Narcolepsy, or Gélineau disease, from the name of the French doctor (1828-1906) who described it for the first time, is a sleep disorder characterised by daytime drowsiness and uncontrollable sleeping fits. Other symptoms can add to the clinical picture:
- cataplexy episodes, sudden and momentary loss of muscle tone, often emotion-triggered, characterising type 1 narcolepsy;
- hypnagogic hallucinations, sort of waking dream, whether the patient is conscious or not;
- sleep paralysis, waking but unable to move or speak, which may accompany hallucinations;
- tendency to obesity;
- restless sleep…
Narcolepsy is a rare disease, which affects one person in 2,500 in Europe. It occurs most often during adolescence, however a large proportion of patients remain undiagnosed and untreated despite the highly debilitating nature of the disease.

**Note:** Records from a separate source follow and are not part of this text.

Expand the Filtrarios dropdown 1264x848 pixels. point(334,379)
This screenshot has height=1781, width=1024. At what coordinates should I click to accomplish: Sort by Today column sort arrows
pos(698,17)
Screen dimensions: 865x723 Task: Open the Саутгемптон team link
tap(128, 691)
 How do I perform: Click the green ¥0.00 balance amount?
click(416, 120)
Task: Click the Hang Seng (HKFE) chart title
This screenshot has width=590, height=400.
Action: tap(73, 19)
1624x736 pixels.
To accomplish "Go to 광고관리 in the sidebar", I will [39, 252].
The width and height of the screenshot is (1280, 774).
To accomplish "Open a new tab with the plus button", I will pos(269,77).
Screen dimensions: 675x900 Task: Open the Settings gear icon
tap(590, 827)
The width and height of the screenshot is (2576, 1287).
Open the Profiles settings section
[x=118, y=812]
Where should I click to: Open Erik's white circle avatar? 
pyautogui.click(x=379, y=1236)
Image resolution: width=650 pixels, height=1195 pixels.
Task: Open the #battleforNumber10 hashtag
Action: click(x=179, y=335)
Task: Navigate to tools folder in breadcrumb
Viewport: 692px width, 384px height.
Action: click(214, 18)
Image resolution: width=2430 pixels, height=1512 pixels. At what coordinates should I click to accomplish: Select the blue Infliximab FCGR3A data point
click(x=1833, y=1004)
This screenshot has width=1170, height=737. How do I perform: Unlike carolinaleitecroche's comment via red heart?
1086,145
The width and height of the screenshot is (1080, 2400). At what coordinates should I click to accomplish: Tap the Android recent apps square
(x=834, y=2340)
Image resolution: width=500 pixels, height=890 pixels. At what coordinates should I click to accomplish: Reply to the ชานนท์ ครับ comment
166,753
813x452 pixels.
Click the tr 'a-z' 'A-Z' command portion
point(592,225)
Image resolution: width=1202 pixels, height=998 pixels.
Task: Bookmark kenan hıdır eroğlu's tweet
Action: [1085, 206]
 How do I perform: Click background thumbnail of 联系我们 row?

The diagnosis is initially based on evaluation of drowsiness, measured most often using the Epworth sleepiness scale, and in the case of type 1 narcolepsy, the highly revealing presence of cataplexy attacks.
Several tests can confirm the diagnosis: the polysomnography (electroencephalogram recording of a night’s sleep), which shows direct abnormal transitions from waking in REM-sleep, the multiple sleep latency test (MSLT) which confirms mean sleep latency of just 3 to 4 minutes, or even cerebrospinal fluid testing, which reveals very low orexin levels.